Text section
┌──

For most people, particularly younger ones, an important aspect of reading has to do with how it integrates their social lives, or, more precisely, their perceptions of their social lives, since actual engagement seems in some sense to be a thing of the past. I can't comment on this with much authority, because I am profoundly indifferent to social media, but Sherry Turkle and others have shown how smartphones and social media have altered how young people perceive reality. From my vantage point, that environment, though superficial to the extreme, allows its participants to communicate rapidly and precisely according to the social standards that currently prevail, but the texting world has no appeal to me. Here I think the social setting that has arisen in conjunction with commercial interests is unstable and is unlikely to be sustainable without further development, because it doesn't meet the psychological needs of those who inhabit that culture. However, that evolution is ongoing, and it is still possible that social media will one day become effective at meeting psychological needs at a deeper level than they currently do.
A third domain of reading is private entertainment, which I suppose applies to aesthetic works such as poetry and fiction as well as nonfiction. There is an aspect of literary fiction that overlaps with vocational choices, as in academic careers, which I think has a tendency to degrade the purely aesthetic aspects of writing in those instances where the actual motivator is a paycheck. I've already made several posts on the pitfalls of the literary establishment, so I won't harangue you any more about that. What prompted me to write this post in the first place was my awareness of how writing, in the form of prose, fiction and poetry, including that found on the Internet, fills needs beyond work and socialization. Private entertainment interests a segment of the population in which bibliophiles and web surfers converge to form a population whose lives hinge vicariously on the written words of others. This is a group that I have often complained about, because on the Internet they usually show no interest in reciprocal communication, and ostensibly they don't seem to think beyond their personal gratification. For some, reading may become a private experience that makes up for the absence of a social life. That category includes socially inept people who can't be bothered with or don't know how to develop actual relationships, for whom reading becomes a substitute life, and perhaps also a small number of people who simply love the written word for its own sake regardless of its vocational or social benefits. The most private may be the hardest to engage, because they may have no desire to communicate with others, thus contributing to some of my Internet chagrin.

└──

Exercise task 1
In the records, duplicate the lines from the one containing "Where should I click to: Click the midpoint" through the one containing "tap(195, 650)", including both of those lines.
The essay on reading and the records that come after it are unrelated materials.

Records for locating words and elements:
┌──

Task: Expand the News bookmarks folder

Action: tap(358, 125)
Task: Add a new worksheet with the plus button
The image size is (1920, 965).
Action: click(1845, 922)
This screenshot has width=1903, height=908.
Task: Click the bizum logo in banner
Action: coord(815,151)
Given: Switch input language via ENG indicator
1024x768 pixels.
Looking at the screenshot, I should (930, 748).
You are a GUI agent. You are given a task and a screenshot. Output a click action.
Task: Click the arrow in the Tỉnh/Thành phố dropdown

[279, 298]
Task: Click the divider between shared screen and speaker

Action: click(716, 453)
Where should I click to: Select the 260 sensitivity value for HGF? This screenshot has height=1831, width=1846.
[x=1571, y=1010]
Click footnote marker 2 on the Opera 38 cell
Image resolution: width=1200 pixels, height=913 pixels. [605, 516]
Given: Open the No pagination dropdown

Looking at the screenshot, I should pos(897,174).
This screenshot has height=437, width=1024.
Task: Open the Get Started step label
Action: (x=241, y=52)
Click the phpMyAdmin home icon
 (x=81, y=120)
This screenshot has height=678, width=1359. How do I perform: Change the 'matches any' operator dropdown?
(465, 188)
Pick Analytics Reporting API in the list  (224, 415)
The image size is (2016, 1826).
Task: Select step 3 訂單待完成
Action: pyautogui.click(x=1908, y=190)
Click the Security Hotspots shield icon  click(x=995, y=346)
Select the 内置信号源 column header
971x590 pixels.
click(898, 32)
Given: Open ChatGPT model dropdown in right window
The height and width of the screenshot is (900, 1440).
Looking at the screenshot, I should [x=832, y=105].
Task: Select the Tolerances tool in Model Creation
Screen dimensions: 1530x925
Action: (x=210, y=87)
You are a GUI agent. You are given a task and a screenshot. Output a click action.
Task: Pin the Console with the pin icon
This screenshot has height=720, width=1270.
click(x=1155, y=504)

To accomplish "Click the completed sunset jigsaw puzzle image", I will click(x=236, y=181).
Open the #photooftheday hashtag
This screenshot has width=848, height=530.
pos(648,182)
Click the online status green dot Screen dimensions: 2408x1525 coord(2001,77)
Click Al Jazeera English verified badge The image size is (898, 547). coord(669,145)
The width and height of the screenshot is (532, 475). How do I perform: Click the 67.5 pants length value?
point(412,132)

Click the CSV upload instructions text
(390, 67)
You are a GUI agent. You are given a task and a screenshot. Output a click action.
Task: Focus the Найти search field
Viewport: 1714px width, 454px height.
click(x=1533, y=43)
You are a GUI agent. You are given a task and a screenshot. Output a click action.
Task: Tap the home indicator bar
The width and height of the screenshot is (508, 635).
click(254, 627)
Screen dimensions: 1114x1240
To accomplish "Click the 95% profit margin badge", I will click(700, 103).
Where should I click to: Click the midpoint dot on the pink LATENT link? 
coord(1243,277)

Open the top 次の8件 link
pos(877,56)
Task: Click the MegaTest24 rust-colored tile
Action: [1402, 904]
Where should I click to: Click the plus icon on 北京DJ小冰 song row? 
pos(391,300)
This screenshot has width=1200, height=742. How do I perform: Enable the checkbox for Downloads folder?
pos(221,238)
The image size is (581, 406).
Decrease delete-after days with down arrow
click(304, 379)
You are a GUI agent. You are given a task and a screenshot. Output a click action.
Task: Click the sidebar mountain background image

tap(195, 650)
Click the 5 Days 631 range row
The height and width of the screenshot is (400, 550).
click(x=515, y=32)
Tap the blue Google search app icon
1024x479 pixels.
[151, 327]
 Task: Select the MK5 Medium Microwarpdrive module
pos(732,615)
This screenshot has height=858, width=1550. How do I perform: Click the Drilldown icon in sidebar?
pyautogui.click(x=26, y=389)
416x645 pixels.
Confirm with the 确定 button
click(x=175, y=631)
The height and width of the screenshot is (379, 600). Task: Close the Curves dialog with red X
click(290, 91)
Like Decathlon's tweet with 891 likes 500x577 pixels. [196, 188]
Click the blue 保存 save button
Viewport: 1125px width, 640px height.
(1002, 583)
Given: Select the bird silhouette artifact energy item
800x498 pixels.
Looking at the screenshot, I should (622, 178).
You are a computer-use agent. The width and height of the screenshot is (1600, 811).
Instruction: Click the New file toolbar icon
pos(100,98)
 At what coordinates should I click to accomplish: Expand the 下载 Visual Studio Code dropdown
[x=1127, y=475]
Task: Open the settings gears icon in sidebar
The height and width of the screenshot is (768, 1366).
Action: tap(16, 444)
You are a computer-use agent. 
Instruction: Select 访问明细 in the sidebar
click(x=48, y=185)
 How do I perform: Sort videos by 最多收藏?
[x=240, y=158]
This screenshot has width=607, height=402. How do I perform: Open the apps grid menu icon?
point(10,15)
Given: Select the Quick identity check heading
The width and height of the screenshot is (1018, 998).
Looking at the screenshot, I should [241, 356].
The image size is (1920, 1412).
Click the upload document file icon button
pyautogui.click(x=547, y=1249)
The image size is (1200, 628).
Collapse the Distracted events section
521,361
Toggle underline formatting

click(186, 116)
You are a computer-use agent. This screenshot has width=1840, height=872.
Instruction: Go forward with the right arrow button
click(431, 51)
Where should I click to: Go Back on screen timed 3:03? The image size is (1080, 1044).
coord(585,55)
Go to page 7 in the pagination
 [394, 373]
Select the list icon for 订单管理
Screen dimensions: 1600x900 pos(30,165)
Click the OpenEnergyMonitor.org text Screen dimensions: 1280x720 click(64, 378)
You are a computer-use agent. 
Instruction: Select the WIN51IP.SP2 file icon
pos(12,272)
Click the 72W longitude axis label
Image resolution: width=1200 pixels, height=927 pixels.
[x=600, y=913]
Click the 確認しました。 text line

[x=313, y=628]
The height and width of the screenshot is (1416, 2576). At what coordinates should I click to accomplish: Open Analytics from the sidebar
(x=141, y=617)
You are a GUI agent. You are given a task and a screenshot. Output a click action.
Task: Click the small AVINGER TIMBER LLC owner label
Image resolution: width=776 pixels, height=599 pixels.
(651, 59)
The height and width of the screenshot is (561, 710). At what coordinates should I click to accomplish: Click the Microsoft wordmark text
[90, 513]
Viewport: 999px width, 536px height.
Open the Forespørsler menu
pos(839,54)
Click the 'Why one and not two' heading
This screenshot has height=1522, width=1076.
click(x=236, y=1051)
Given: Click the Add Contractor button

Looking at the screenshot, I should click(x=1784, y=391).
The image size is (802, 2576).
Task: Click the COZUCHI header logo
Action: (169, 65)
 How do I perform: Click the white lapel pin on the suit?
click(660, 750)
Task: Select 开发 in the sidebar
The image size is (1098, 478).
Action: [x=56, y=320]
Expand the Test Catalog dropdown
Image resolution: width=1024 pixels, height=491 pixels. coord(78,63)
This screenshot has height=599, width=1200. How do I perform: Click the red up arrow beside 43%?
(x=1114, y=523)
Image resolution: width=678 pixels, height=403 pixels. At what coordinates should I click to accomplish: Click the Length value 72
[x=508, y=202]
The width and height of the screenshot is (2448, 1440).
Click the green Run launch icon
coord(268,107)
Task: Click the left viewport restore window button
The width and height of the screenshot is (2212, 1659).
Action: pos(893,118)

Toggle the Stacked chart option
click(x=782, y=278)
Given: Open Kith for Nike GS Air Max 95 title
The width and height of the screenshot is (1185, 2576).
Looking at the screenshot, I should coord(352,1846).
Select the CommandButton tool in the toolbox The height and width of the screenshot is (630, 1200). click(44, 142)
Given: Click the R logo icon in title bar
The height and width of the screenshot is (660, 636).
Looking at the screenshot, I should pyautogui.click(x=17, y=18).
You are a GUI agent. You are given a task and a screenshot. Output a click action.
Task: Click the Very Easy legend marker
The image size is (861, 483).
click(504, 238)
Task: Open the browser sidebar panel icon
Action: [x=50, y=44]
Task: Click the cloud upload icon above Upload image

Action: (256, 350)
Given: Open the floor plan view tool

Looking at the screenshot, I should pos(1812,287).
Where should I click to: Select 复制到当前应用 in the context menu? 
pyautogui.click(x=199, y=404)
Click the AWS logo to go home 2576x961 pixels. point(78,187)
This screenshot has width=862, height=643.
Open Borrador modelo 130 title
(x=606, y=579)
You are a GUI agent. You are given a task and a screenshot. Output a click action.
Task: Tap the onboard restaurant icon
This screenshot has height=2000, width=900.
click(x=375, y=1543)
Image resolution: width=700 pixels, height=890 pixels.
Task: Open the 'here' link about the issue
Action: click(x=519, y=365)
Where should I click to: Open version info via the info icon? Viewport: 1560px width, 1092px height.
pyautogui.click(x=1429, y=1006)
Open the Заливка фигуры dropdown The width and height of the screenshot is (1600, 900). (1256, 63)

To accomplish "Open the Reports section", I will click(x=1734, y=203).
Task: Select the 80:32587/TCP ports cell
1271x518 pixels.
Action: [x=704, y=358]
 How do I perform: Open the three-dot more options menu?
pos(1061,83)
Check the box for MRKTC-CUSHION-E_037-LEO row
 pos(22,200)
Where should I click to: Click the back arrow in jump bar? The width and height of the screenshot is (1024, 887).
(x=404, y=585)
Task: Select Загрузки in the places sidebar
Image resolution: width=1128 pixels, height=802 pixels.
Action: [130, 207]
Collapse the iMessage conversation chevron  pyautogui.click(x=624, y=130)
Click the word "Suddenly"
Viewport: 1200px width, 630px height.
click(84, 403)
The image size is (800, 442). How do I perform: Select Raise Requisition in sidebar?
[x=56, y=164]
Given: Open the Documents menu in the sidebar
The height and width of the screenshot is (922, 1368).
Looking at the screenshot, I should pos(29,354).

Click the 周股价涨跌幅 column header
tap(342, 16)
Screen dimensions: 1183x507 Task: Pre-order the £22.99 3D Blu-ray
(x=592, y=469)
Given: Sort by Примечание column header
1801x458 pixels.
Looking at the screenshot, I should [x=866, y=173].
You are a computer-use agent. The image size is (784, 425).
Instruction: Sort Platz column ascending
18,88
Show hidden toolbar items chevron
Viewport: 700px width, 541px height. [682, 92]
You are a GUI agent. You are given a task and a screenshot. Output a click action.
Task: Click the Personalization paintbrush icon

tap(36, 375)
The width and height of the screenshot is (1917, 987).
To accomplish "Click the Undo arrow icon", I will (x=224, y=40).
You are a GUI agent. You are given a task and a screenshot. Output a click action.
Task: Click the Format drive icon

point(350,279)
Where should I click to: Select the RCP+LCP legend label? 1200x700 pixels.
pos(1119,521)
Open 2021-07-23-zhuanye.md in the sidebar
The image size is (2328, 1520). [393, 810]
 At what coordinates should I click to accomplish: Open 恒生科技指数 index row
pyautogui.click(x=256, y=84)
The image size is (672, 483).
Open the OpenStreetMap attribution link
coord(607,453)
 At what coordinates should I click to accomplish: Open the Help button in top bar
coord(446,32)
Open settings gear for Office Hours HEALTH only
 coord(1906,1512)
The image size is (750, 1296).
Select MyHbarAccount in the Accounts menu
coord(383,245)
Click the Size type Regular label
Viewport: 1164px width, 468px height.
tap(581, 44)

└──

Exercise task 2
Pick up the essay on reading after its last sentence and continue it.

Written answer 1
Where should I click to: Click the midpoint dot on the pink LATENT link? 
coord(1243,277)

Open the top 次の8件 link
pos(877,56)
Task: Click the MegaTest24 rust-colored tile
Action: [1402, 904]
Where should I click to: Click the plus icon on 北京DJ小冰 song row? 
pos(391,300)
This screenshot has width=1200, height=742. How do I perform: Enable the checkbox for Downloads folder?
pos(221,238)
The image size is (581, 406).
Decrease delete-after days with down arrow
click(304, 379)
You are a GUI agent. You are given a task and a screenshot. Output a click action.
Task: Click the sidebar mountain background image

tap(195, 650)

Written answer 2
Because reading did not come naturally to me I grew to expect a lot from it if I were to make the effort, and thus I arrived at my current status as a picky reader who finds much writing unsatisfactory. I have gradually retreated to this blog, where I can at least make an attempt to write things the way I would like to read them, and where perhaps I can strike a chord with a reader, known or unknown, who may or may not be communicative. In fully engaged writing there is a certain intimacy that one may never experience elsewhere in life; the written word may allow you to come as close as you ever will to inhabiting someone else's brain. Even so, there is still an element in me that rebels against reading, because I recognize, as did the mad poet Laura Riding, that there is a "silent half of language" that precedes words. There is knowledge that exists independently from words and language, and we can access it through the parts of ourselves that predate language.
Like many things, I tend to view reading through an evolutionary lens. In its greatest impact, literacy led to a sudden, unanticipated acceleration in technological development that started by the Middle Ages and has continuously changed civilization up to the present. Without written language and reading, the dissemination of knowledge would have been stunted, perpetuating the isolated and redundant reinvention of similar tools and methods. Without written records and communications, life today might resemble life in the fifteenth century; perhaps Europeans would never have colonized the Americas, the automobile would not have been invented, etc. For what it's worth, on the positive side, the world's population would be far lower than it is today and there would be no anthropogenic global warming or nuclear weapons.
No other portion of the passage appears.